Documentfragment =>
▼
Sociale grondrechten, zoals "het recht op werk", hebben alleen "verticale werking" en zijn niet via de rechter af te dwingen: ze houden vooral een zorgplicht van de overheid in, dat wil zeggen: de overheid moet zich ervoor inspannen dat zo veel mogelijk burgers ervan kunnen profiteren.
Vrijwel alle democratieën hebben een geschreven grondwet.
Voorbeelden van landen zonder geschreven grondwet zijn het Verenigd Koninkrijk en Israël.
Het constitutioneel recht ligt daar vast in wetten, gewoontes en rechtspraak.
De grondwet wordt vastgesteld door de (oorspronkelijke) grondwetgever.
Dit kan bijvoorbeeld een grondwetgevende vergadering zijn.
Het wijzigen van een bestaande grondwet wordt vaak overgelaten aan de gewone wetgever, die een speciale procedure volgt (bijvoorbeeld meerdere lezingen en een gekwalificeerde meerderheid).
In diverse landen heeft men een referendum voor grondwetswijziging. In andere landen moet het voorstel twee keer worden goedgekeurd (=twee lezingen).
Na de eerste lezing volgen er dan meestal verkiezingen.
Bij de tweede lezing is dan vaak een twee derden meerderheid vereist (bv. in België).
Daardoor kan een wijzigingsprocedure soms jarenlang duren.
Dit soort procedures is bedoeld om zich ervan te verzekeren dat de grondwet alleen wordt gewijzigd als daarvoor een ruime, en liefst ook een duurzame, meerderheid bestaat.
Constituties zijn in beginsel bedoeld om de macht van de staat te beperken en aldus de burgers te beschermen tegen machtsmisbruik.
In constitutionele rechtsstelsels is een belangrijke kwestie de vraag of de rechter bevoegd is wetten te toetsen aan de grondwet.
In Nederland is dit niet het geval: de wetten zijn "onschendbaar" (art. 120 Gw.).
Daar geldt derhalve de fictie dat een wet, wanneer die eenmaal door het Parlement is aangenomen, geacht wordt overeenkomstig de grondwet te zijn.
▲
Probeer het zelf => Haal uit het fragment over de grondwet letterlijk het stuk van "Sociale grondrechten, zoals" tot en met "de (oorspronkelijke) grondwetgever.". De gegevens die volgen staan los van het fragment over de grondwet.

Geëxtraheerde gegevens
▼
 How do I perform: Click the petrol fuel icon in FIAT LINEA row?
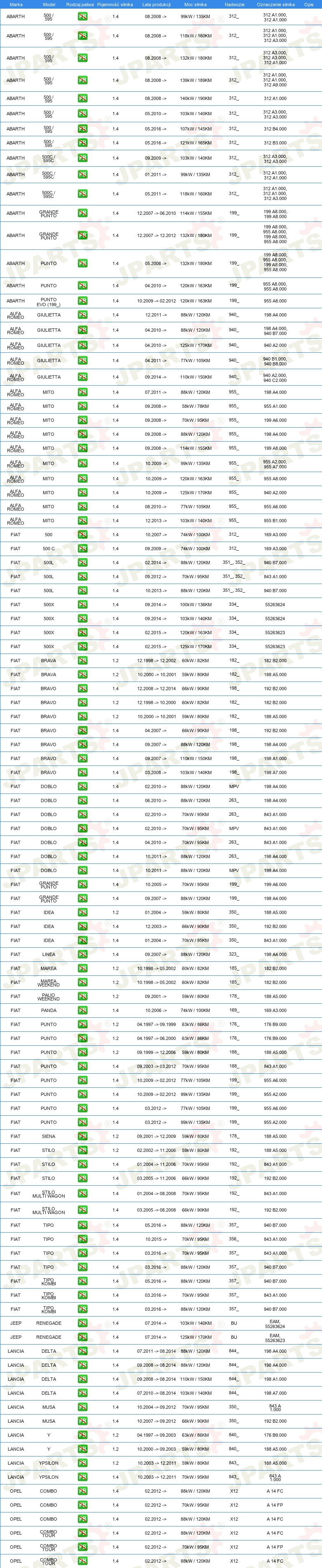(82, 954)
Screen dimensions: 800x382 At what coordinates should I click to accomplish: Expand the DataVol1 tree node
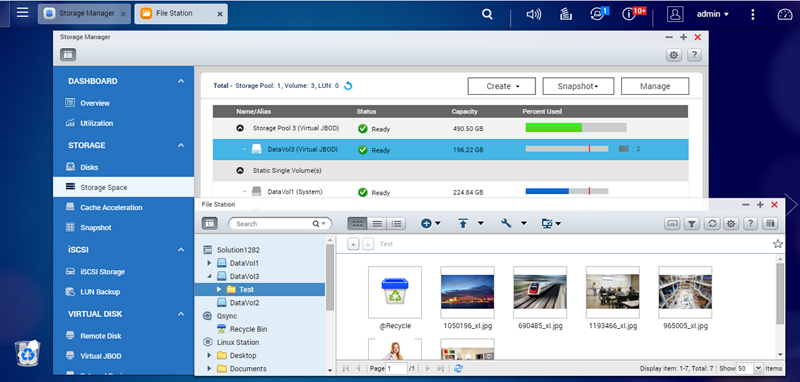(x=209, y=263)
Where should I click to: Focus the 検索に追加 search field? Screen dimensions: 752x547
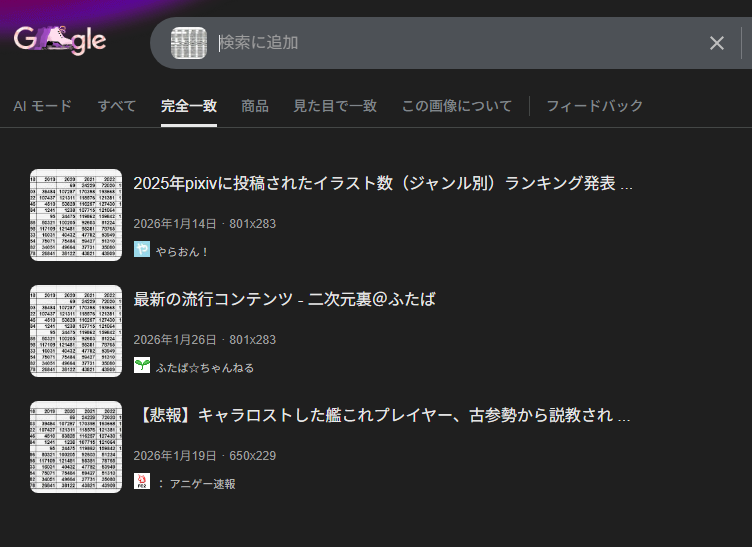(x=450, y=43)
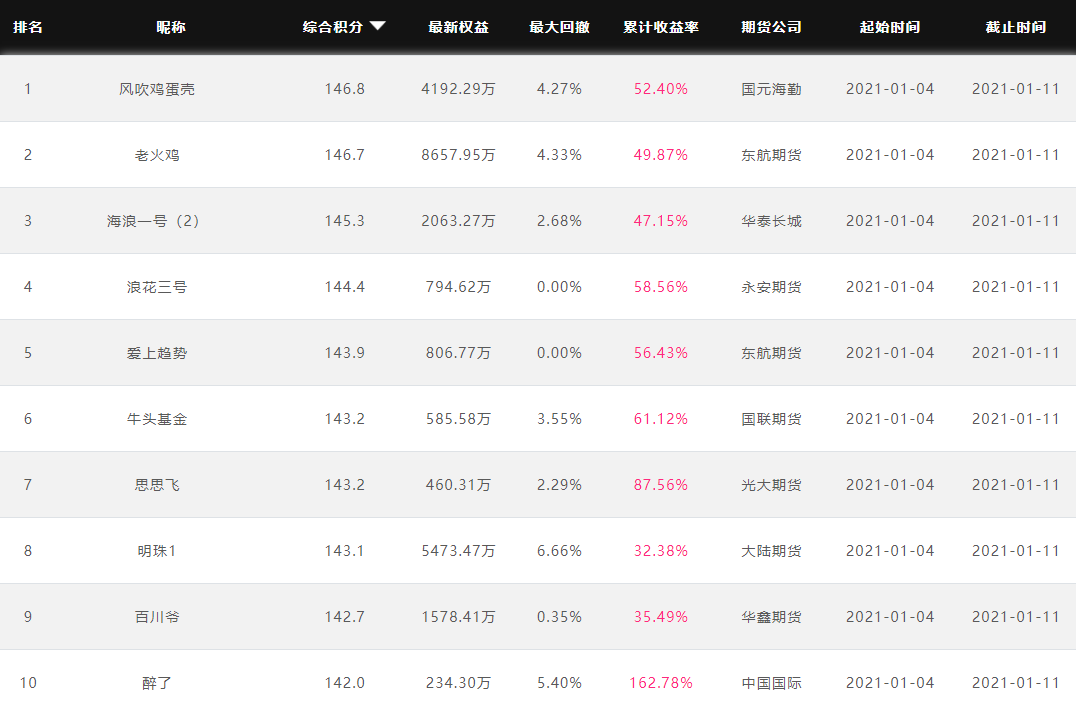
▲
Resultaat van opdracht =>
Sociale grondrechten, zoals "het recht op werk", hebben alleen "verticale werking" en zijn niet via de rechter af te dwingen: ze houden vooral een zorgplicht van de overheid in, dat wil zeggen: de overheid moet zich ervoor inspannen dat zo veel mogelijk burgers ervan kunnen profiteren.
Vrijwel alle democratieën hebben een geschreven grondwet.
Voorbeelden van landen zonder geschreven grondwet zijn het Verenigd Koninkrijk en Israël.
Het constitutioneel recht ligt daar vast in wetten, gewoontes en rechtspraak.
De grondwet wordt vastgesteld door de (oorspronkelijke) grondwetgever.